Ça commence par de la torture et de la boucherie. Le sang gicle souvent, ça décapite, ça massacre et ça met du rouge partout. Les pages se suivent et se ressemblent. Le dessin d'un nouveau genre (en couleurs directes) adopté par Rosinski et qui marquait un nouveau souffle depuis Le Sacrifice, quitte à dérouter pas mal de lecteurs (mais qui pouvait impressionner par sa maîtrise), avait déjà commencé à montrer un certain relâchement de l'artiste dans le précédent album. Cette fois, c'est parfois tellement brouillon qu'on croirait les planches exécutées par un autre dessinateur [il paraît que Rosinski a eu des ennuis de santé et qu'il a dû terminer son album à l'hôpital pour tenir les délais. Merci au délicat éditeur, si c'est bien le cas]. Ce dessin si flamboyant, qui sauvait Le Bateau-sabre, enfonce cette fois-ci Le Feu écarlate dangereusement.

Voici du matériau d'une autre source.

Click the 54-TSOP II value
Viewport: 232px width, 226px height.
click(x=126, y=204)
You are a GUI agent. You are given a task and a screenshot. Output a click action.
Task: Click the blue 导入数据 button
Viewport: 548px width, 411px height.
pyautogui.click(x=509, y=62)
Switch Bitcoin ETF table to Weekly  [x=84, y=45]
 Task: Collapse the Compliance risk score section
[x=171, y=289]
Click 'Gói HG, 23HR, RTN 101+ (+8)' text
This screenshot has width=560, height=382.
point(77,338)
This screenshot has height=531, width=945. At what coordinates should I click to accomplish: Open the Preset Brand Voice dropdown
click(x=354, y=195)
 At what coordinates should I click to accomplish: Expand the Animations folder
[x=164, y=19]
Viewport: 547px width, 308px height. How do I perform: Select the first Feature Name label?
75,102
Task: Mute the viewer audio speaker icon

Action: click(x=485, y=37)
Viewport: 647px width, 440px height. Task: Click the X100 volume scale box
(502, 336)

Car il faut bien le dire, Xavier Dorison (qui avoue n'avoir jamais eu le moindre contact avec Yves Sente) n'est pas du tout à la hauteur de la tâche. Et je me demanderai toujours pourquoi son prédécesseur a été évincé de la série à deux albums de la fin de sa propre saga, alors que son remplaçant conclura celle-ci en autant de tomes (voire un de plus) que ce qui a toujours été prévu initialement ! Deux albums pour deux albums, au moins ça serait resté cohérent à défaut d'être palpitant et Yves Sente serait allé jusqu'au bout du projet initial. Changer d'auteur deux chapitres avant la fin, c'est vraiment absurde (stupide ?). Et le résultat est sans appel.

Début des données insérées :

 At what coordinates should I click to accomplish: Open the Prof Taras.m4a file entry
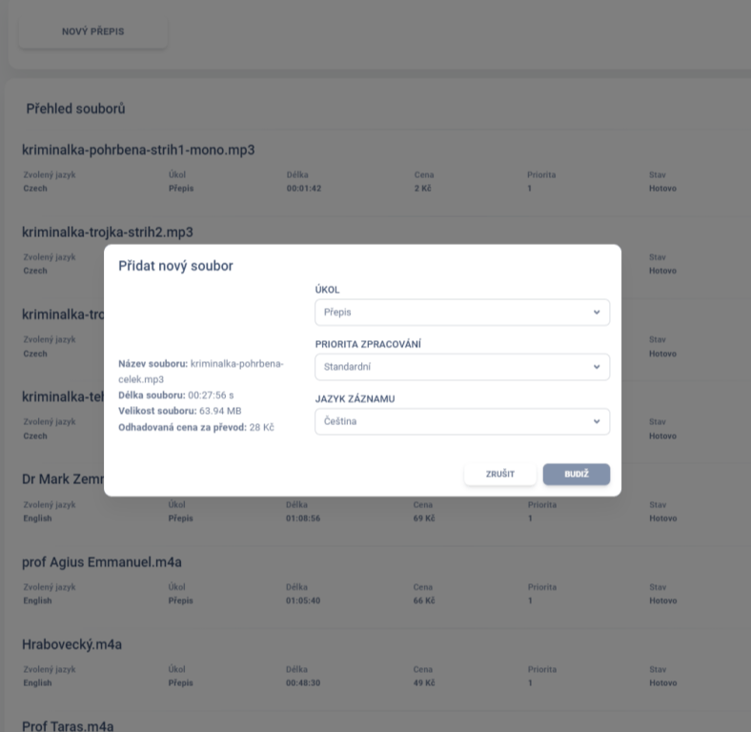(x=68, y=726)
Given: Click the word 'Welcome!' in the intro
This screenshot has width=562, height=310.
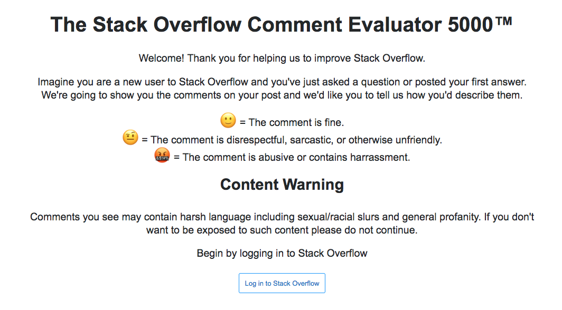Looking at the screenshot, I should pos(161,59).
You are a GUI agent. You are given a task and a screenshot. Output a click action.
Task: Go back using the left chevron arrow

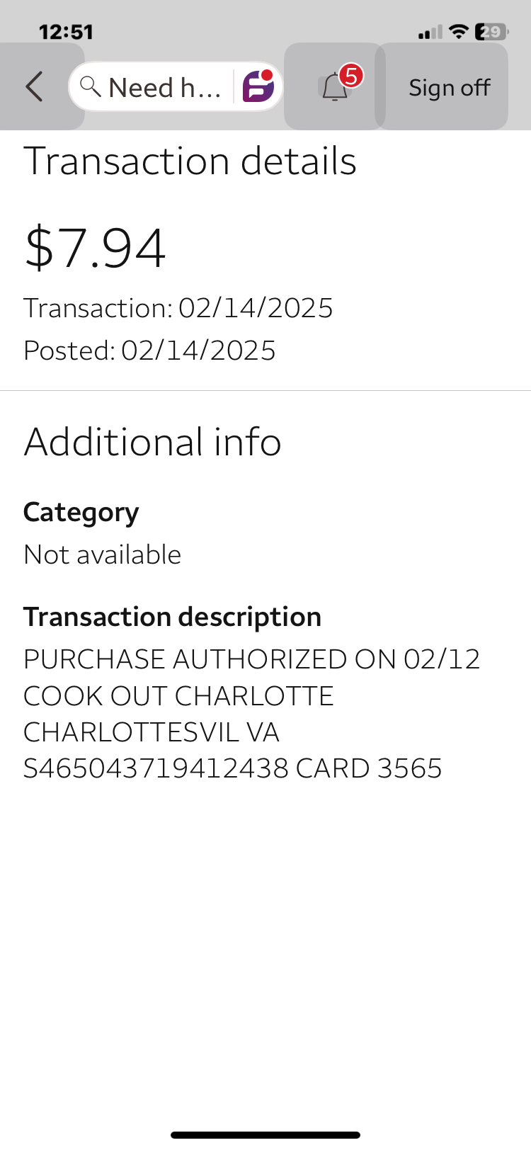tap(35, 87)
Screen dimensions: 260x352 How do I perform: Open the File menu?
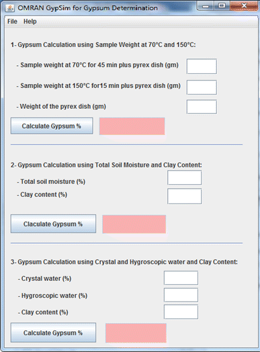(12, 21)
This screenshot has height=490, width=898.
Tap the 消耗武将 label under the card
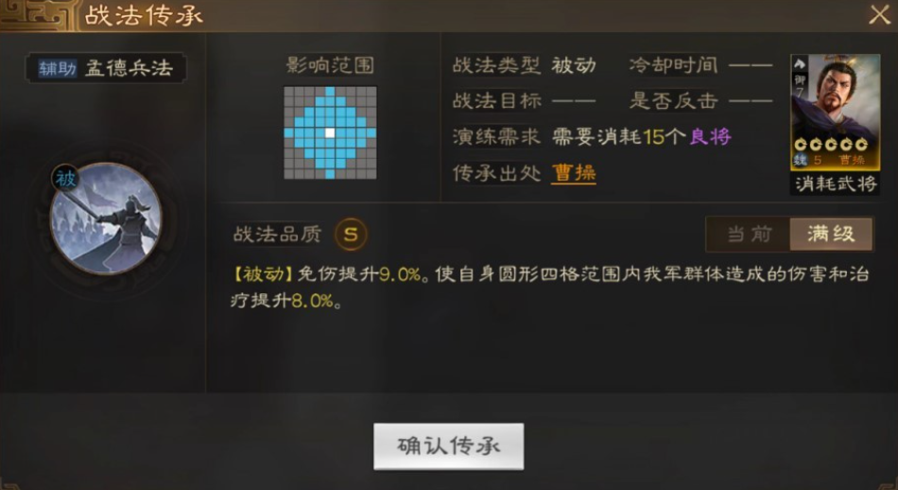pyautogui.click(x=836, y=184)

Comble de l'horreur, le scénariste-nouveau nous ressort donc les vaisseaux volants du pays Qâ, considérant ainsi que les Européens ont découvert l'Amérique trois ou quatre siècles avant Christophe Colomb. Ben voyons !* Que Thorgal et son petit groupe restreint de camarades soient allés vivre de passionnantes aventures chez les Mayas (Ah ! C'était le bon temps, comme dirait l'autre), c'est une chose et ça ne remet pas l'Histoire en cause. Mais qu'un puissant empereur d'Europe (Magnus) conclue une alliance avec le pays Qâ pour lutter avec ses Croisés contre Bag Dadh, c'en est vraiment une autre, car ça aurait changé la face du monde. Or, THORGAL a toujours été une série qui s'inscrivait dans notre lointain passé historique, malgré ses forts penchants SF, merveilleux et fantastiques.

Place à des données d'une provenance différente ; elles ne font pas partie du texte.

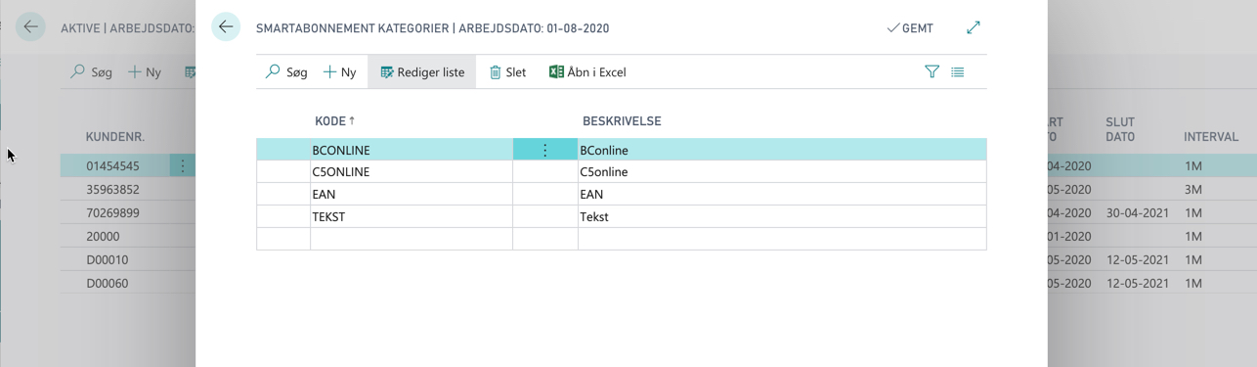1257x367 pixels.
Task: Open BCONLINE row options menu
Action: click(x=545, y=150)
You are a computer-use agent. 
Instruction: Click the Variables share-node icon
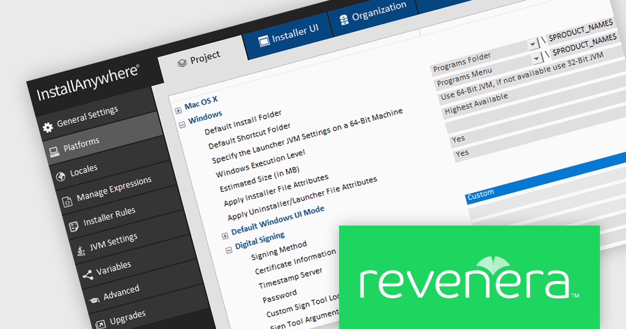point(87,274)
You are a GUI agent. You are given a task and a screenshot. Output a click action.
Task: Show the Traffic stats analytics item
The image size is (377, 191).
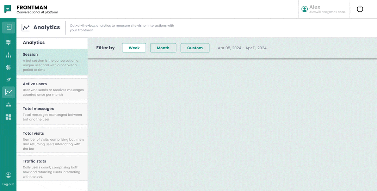(52, 168)
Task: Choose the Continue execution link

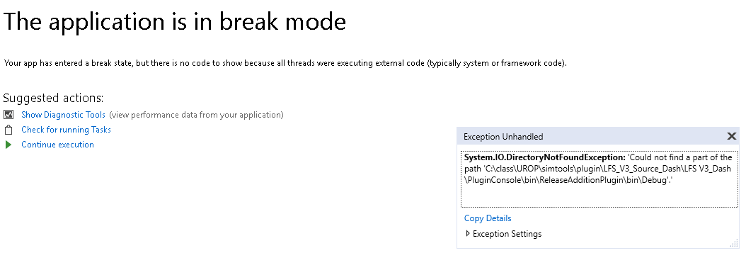Action: [x=57, y=144]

En prenant une liberté aussi incroyable (impardonnable ?), Dorison semble se croire tout permis sous prétexte de vouloir renvoyer rapido Thorgal en Norvège, et transforme la série en uchronie. Pour lui, Thorgal n'a pas vécu sur notre planète et dans notre monde, mais dans un univers parallèle qui leur ressemble fortement.
Il n'y a maintenant plus qu'à espérer que, une fois notre héros rentré chez lui et toutes les péripéties scénaristiques et éditoriales réglées dans le tome 36, THORGAL redeviendra une série estimable à partir du tome 37. Et, avec un peu d'espoir, peut-être sera-t-il possible alors de (re)lire la série du début jusqu'à La Cage pour enchaîner directement avec ce n°37 sans que ça ne pose de problèmes, et qu'on puisse oublier ou ignorer pour la compréhension de la suite que les tomes 24 à 36 ont jamais existé.
*: Les Européens (plus précisément les Vikings) ont effectivement découvert l'Amérique autour de l'an mille, mais sans vraiment le savoir, et ça n'a pas eu de conséquences notables sur l'Histoire.